Claro, como dicen en mi pueblo: al que no ha usado huaraches, las correas le sacan sangre… pues a pesar de que supuestamente el pueblo mexicano aprendió muchísimas cosas en la pasada pandemia de la gripe porcina —o gripe AH1N1—, en realidad parece que no aprendimos ni la o por lo redondo. Pongo como ejemplo el saludo de mano o de beso: se suponía que sabíamos que en una pandemia de una infección respiratoria es un riesgo saludar de mano, de beso o de abrazo, pero muchos mexicanos van por la vida apapachando a todos sus vecinos y amigos, como si tuvieran inmunidad. O que nos teníamos que lavar las manos constantemente. O que debíamos practicar la tos y el estornudo de etiqueta.
Se nos olvida pronto. O lo queremos olvidar, porque es más fácil hacer como que no pasa nada, que responsabilizarnos de nuestros actos. Y no, no es sólo un comportamiento de los mexicanos. Está sucediendo en otros lugares en el mundo, donde los rebrotes han tenido como factor común en relajamiento de las medidas de seguridad sanitaria y un escaso monitoreo de casos por la parte de los sistemas de salud. Se han identificado aglomeraciones innecesarias sin sana distancia ni cubrebocas, como orígenes de los rebrotes. Pero también la falta de rastreo de los casos, que al ser menores en número podrían ser identificados como al principio de la epidemia, aislándonos, junto con sus contactos personales.
El riesgo es volver a una transmisión comunitaria.
De ella se desprende la posibilidad de la marcha atrás.

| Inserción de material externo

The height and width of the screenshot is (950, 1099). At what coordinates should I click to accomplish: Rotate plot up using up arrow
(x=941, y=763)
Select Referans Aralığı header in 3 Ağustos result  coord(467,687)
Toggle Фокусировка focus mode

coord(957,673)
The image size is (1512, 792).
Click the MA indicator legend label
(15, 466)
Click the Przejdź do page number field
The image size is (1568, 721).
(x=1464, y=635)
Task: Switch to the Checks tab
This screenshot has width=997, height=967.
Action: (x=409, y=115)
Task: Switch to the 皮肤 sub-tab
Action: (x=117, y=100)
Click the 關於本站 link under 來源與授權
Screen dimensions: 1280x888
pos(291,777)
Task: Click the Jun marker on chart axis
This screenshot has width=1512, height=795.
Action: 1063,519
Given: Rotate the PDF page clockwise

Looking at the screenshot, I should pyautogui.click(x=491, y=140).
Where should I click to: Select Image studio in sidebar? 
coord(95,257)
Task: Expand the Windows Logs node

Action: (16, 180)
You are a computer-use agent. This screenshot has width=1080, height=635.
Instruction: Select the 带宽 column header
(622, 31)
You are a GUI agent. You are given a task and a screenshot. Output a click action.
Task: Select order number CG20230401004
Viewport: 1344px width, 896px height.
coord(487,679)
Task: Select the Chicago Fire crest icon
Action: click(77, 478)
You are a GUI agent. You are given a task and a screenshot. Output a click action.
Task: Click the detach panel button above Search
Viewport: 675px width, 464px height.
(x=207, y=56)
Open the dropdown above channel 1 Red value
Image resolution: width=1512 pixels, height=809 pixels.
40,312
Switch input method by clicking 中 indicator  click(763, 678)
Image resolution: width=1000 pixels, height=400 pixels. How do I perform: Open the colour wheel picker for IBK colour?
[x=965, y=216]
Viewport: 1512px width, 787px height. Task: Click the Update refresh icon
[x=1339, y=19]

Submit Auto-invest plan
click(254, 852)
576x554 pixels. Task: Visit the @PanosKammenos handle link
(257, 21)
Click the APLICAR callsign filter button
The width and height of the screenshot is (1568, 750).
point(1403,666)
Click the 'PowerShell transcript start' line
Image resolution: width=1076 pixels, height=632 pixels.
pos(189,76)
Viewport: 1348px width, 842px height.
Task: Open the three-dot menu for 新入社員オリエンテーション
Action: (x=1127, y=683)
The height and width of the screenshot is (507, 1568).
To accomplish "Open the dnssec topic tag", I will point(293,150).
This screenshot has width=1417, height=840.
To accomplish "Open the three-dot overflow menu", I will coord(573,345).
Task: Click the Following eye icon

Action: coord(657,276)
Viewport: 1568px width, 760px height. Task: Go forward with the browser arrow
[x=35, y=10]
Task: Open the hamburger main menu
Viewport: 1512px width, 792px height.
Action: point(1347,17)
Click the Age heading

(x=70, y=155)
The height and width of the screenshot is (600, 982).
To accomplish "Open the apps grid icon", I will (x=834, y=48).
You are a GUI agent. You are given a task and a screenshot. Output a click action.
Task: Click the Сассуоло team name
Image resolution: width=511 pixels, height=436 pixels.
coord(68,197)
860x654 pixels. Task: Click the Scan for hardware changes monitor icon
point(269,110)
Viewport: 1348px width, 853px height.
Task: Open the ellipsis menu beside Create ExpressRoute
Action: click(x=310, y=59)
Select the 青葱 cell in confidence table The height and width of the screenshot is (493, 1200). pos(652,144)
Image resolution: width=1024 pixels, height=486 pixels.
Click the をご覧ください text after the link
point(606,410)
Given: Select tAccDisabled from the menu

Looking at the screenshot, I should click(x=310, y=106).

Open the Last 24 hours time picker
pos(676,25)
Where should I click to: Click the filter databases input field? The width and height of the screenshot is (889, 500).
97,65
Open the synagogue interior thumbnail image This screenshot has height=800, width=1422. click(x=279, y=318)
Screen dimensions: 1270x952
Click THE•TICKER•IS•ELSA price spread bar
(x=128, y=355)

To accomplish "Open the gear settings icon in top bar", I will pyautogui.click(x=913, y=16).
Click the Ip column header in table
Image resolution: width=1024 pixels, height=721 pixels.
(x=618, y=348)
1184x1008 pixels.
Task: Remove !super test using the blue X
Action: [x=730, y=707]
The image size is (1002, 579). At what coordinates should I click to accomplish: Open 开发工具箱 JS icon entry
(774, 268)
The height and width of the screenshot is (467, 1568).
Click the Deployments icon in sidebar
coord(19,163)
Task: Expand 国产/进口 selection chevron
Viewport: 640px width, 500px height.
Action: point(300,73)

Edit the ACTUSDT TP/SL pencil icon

Ojalá me equivoque, pero pareciera que somos incapaces de aprender lo que ha ocurrido en otras localidades y estados. Hemos visto lo que sucede en Europa y en Estados Unidos. Reproducimos lo malo y omitimos las sanas prácticas. Para muchas cosas se dice que México es un pueblo sin memoria. No sólo de largo plazo, sino de corto plazo. Tan corta como 10 o 12 semanas. A ver si somos capaces los mexiquenses de dar una lección de mejoría. A ver de qué cuero salen más correas.